At Camp Fire Alaska, Director of Operations Rae Ratliff said the camp’s internal COVID-19 committee is meeting this week to discuss the recent changes to mask guidance and vaccine eligibility. Ratliff said they are anticipating some changes based on that.
As of right now, neither camp is requiring campers or staff to get vaccinated, or to submit vaccine history information.
“When it comes to our youth and families, we want to give them as much leeway as possible to decide what’s best for their family,” Ratliff said. “We do have some different requirements for resident camp as guidance comes out because those youth are living together. But currently just for our day-based programs, we are not inquiring nor requiring vaccinations or vaccination information from our families.”
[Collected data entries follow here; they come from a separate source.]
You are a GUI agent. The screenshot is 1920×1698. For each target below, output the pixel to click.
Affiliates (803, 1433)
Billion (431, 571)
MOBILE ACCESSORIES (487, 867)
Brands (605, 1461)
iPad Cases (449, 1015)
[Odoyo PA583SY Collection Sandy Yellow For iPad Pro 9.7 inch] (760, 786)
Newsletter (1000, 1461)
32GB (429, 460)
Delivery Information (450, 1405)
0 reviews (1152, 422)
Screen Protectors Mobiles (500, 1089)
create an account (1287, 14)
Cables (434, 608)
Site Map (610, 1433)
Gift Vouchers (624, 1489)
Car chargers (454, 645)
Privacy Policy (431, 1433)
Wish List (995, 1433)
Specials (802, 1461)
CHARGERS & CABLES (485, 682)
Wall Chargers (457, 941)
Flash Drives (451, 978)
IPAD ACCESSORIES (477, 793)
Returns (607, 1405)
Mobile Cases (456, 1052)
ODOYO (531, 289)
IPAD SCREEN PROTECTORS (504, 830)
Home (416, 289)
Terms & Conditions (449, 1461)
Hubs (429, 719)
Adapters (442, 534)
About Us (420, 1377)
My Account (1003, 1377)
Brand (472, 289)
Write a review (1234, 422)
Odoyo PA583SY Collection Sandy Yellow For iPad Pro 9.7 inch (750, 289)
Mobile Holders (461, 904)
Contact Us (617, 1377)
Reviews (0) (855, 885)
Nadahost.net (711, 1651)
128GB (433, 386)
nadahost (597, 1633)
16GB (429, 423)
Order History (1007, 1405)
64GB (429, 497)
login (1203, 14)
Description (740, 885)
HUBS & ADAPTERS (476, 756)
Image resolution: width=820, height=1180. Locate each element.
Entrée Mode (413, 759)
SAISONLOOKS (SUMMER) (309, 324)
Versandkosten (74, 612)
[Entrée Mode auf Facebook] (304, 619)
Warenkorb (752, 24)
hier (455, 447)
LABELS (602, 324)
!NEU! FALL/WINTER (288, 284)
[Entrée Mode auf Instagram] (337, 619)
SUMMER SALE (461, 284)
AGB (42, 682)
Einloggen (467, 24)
However, there is a chance for children who are eligible for the vaccine to get it at camp through the municipality. Long-Leather said they were approached by the city to see if Trailside would be interested.
“They would potentially come here and with parental permission, they would do the implementation of the vaccine,” Long-Leather said.
Chelsea Ward-Waller with the Anchorage Health Department confirmed that that is a possibility for summer camp programs. She said any camp or business in general can sign up for a mobile vaccine clinic to provide shots by calling 907-531-5100.
Both Trailside Discovery and Camp Fire Alaska expect changes as the summer goes on. However, both remind families that last summer they had to deal with a lot of changes on the fly before knowing as much as is known now about the novel coronavirus.
Both said they would be able to adapt to any changes as they come down and are confident they can adjust programs accordingly.